(Your goal): Print out each entry below exactly, please.
Information given START
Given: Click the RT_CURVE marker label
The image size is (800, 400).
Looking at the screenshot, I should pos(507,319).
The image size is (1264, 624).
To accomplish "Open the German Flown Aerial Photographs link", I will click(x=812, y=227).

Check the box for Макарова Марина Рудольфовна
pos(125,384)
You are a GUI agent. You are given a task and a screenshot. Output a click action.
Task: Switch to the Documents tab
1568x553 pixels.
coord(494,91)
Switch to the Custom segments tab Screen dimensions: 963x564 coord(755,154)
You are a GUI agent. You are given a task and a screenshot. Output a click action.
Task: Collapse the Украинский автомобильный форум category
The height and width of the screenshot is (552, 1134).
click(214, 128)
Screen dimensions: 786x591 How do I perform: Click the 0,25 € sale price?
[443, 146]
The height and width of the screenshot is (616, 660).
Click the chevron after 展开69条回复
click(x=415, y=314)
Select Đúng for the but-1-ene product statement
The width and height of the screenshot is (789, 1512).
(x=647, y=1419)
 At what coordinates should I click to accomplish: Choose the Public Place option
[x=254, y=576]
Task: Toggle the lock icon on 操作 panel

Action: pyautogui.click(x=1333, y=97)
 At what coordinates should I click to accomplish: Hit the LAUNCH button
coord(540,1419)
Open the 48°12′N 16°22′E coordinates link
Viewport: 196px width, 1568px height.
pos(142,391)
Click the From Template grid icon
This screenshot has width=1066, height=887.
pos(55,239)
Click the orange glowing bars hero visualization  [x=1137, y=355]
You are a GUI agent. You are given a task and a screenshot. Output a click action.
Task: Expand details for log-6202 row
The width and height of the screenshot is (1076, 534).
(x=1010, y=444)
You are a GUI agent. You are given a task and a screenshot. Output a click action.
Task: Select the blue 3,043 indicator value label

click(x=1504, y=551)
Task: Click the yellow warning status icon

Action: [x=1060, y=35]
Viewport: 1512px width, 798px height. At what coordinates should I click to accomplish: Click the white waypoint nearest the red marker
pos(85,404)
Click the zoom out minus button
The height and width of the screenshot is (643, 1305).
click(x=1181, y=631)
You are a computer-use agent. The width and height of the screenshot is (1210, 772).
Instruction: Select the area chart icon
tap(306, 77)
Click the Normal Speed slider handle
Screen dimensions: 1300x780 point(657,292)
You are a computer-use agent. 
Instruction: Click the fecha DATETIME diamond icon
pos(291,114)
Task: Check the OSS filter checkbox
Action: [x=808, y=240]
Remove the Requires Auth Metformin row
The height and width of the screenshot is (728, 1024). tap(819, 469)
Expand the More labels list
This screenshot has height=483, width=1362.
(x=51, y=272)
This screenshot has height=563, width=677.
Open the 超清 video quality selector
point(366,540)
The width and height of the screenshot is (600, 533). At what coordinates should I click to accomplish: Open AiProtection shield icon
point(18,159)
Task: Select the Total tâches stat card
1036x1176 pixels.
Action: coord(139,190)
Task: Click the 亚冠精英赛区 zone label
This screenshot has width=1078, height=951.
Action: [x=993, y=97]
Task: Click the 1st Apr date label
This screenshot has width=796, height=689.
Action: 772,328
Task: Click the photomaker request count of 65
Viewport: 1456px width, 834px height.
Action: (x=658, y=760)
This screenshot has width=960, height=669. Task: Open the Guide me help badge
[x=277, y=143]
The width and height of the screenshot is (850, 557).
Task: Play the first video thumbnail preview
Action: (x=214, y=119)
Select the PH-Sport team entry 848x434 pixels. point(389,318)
Information given END
(Final answer):
Given: Click the RT_CURVE marker label
The image size is (800, 400).
Looking at the screenshot, I should pos(507,319).
The image size is (1264, 624).
To accomplish "Open the German Flown Aerial Photographs link", I will click(x=812, y=227).

Check the box for Макарова Марина Рудольфовна
pos(125,384)
You are a GUI agent. You are given a task and a screenshot. Output a click action.
Task: Switch to the Documents tab
1568x553 pixels.
coord(494,91)
Switch to the Custom segments tab Screen dimensions: 963x564 coord(755,154)
You are a GUI agent. You are given a task and a screenshot. Output a click action.
Task: Collapse the Украинский автомобильный форум category
The height and width of the screenshot is (552, 1134).
click(214, 128)
Screen dimensions: 786x591 How do I perform: Click the 0,25 € sale price?
[443, 146]
The height and width of the screenshot is (616, 660).
Click the chevron after 展开69条回复
click(x=415, y=314)
Select Đúng for the but-1-ene product statement
The width and height of the screenshot is (789, 1512).
(x=647, y=1419)
 At what coordinates should I click to accomplish: Choose the Public Place option
[x=254, y=576]
Task: Toggle the lock icon on 操作 panel

Action: pyautogui.click(x=1333, y=97)
 At what coordinates should I click to accomplish: Hit the LAUNCH button
coord(540,1419)
Open the 48°12′N 16°22′E coordinates link
Viewport: 196px width, 1568px height.
pos(142,391)
Click the From Template grid icon
This screenshot has width=1066, height=887.
pos(55,239)
Click the orange glowing bars hero visualization  [x=1137, y=355]
You are a GUI agent. You are given a task and a screenshot. Output a click action.
Task: Expand details for log-6202 row
The width and height of the screenshot is (1076, 534).
(x=1010, y=444)
You are a GUI agent. You are given a task and a screenshot. Output a click action.
Task: Select the blue 3,043 indicator value label

click(x=1504, y=551)
Task: Click the yellow warning status icon

Action: [x=1060, y=35]
Viewport: 1512px width, 798px height. At what coordinates should I click to accomplish: Click the white waypoint nearest the red marker
pos(85,404)
Click the zoom out minus button
The height and width of the screenshot is (643, 1305).
click(x=1181, y=631)
You are a computer-use agent. The width and height of the screenshot is (1210, 772).
Instruction: Select the area chart icon
tap(306, 77)
Click the Normal Speed slider handle
Screen dimensions: 1300x780 point(657,292)
You are a computer-use agent. 
Instruction: Click the fecha DATETIME diamond icon
pos(291,114)
Task: Check the OSS filter checkbox
Action: [x=808, y=240]
Remove the Requires Auth Metformin row
The height and width of the screenshot is (728, 1024). tap(819, 469)
Expand the More labels list
This screenshot has height=483, width=1362.
(x=51, y=272)
This screenshot has height=563, width=677.
Open the 超清 video quality selector
point(366,540)
The width and height of the screenshot is (600, 533). At what coordinates should I click to accomplish: Open AiProtection shield icon
point(18,159)
Task: Select the Total tâches stat card
1036x1176 pixels.
Action: coord(139,190)
Task: Click the 亚冠精英赛区 zone label
This screenshot has width=1078, height=951.
Action: [x=993, y=97]
Task: Click the 1st Apr date label
This screenshot has width=796, height=689.
Action: 772,328
Task: Click the photomaker request count of 65
Viewport: 1456px width, 834px height.
Action: (x=658, y=760)
This screenshot has width=960, height=669. Task: Open the Guide me help badge
[x=277, y=143]
The width and height of the screenshot is (850, 557).
Task: Play the first video thumbnail preview
Action: (x=214, y=119)
Select the PH-Sport team entry 848x434 pixels. point(389,318)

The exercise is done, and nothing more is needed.